┌────────

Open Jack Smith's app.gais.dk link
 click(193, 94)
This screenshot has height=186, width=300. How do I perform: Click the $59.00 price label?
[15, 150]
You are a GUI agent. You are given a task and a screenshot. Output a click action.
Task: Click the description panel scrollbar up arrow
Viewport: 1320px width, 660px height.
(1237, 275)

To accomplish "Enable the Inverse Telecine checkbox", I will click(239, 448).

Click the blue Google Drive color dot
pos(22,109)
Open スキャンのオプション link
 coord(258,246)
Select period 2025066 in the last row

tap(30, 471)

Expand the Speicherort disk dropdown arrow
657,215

└────────
┌────────

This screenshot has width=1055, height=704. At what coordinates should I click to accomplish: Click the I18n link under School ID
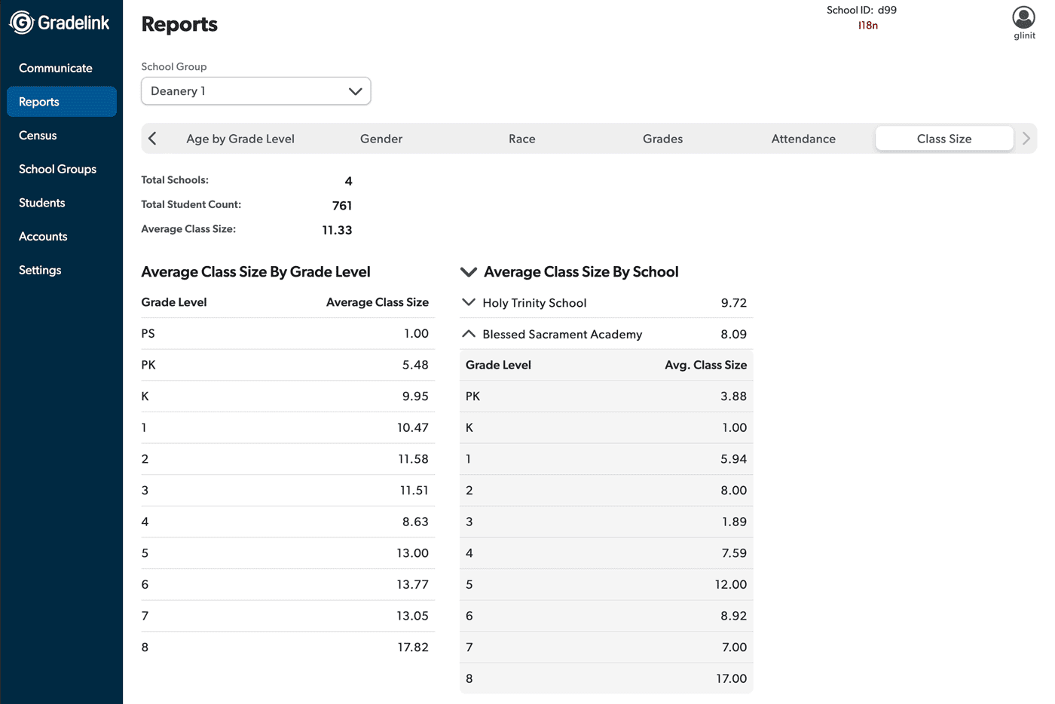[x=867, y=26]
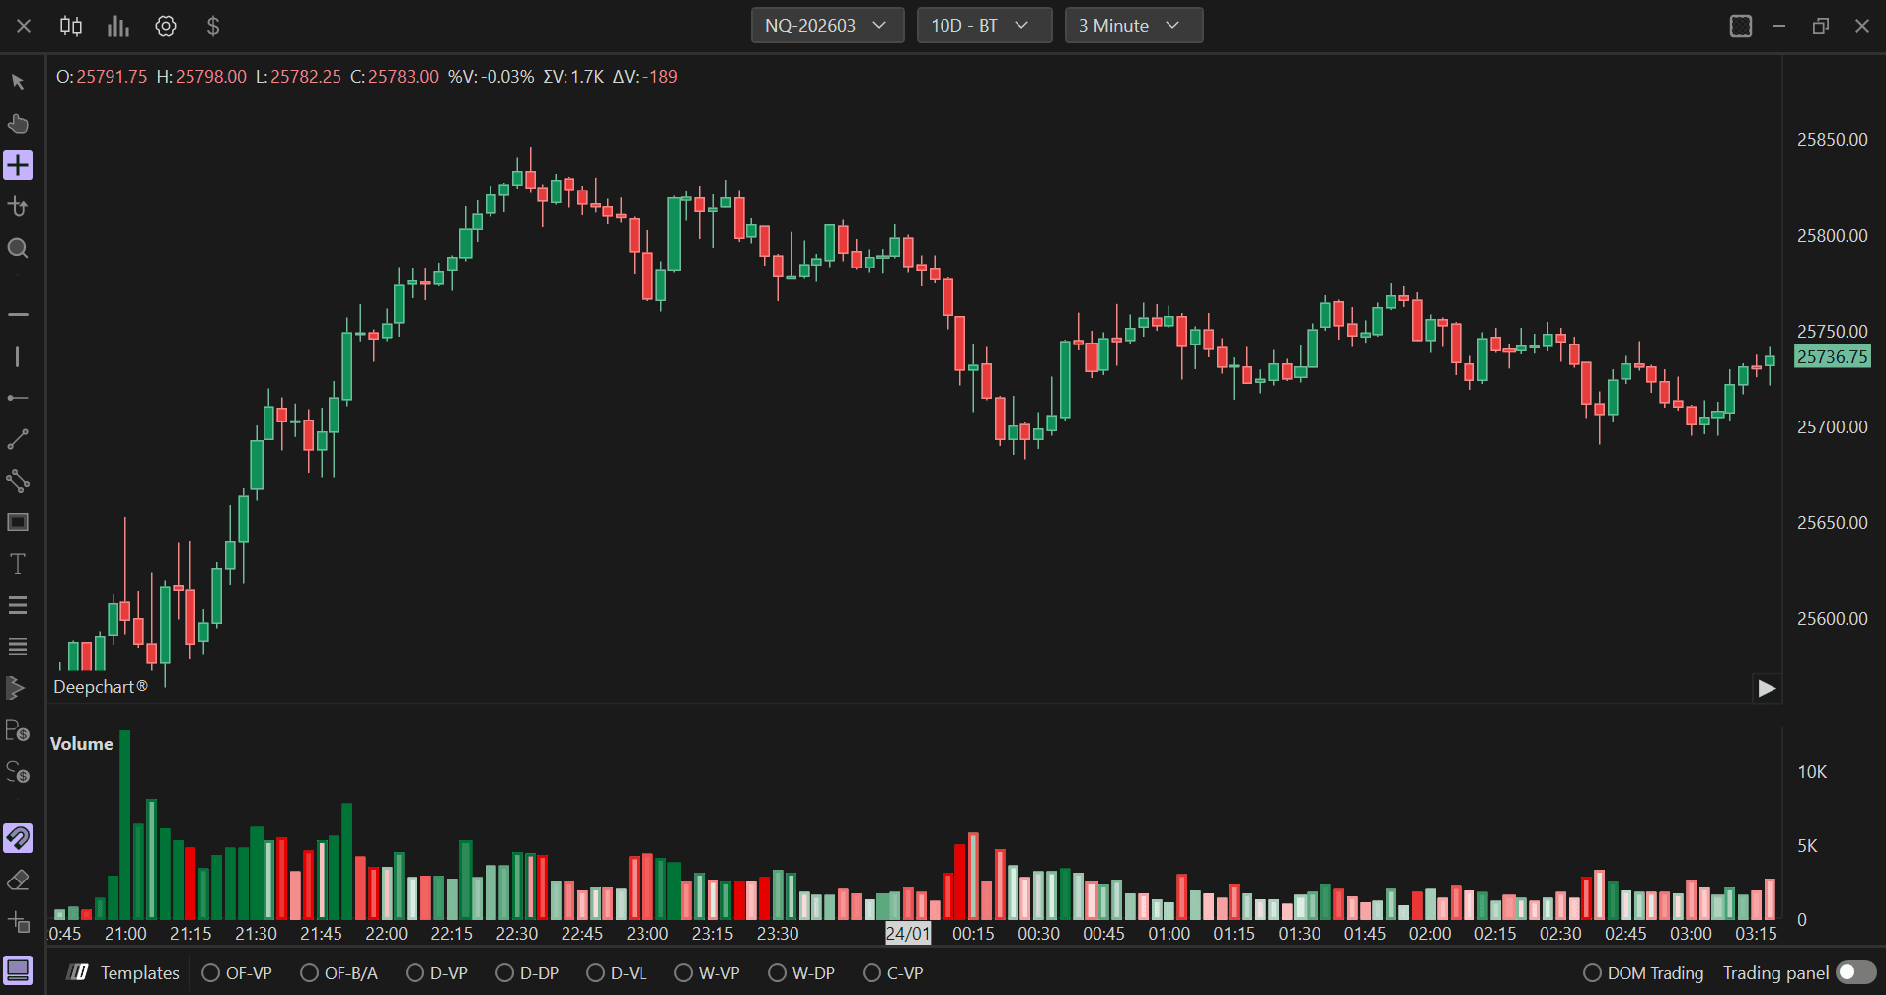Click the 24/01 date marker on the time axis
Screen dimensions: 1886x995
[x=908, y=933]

└────────

* **Work required**: What you return must be an exact retyping of the lines above starting at the line with "This screenshot has height=186, width=300." and ending at the line with "Task: Click the", and nothing besides.

* **Result of the task**:
This screenshot has height=186, width=300. How do I perform: Click the $59.00 price label?
[15, 150]
You are a GUI agent. You are given a task and a screenshot. Output a click action.
Task: Click the description panel scrollbar up arrow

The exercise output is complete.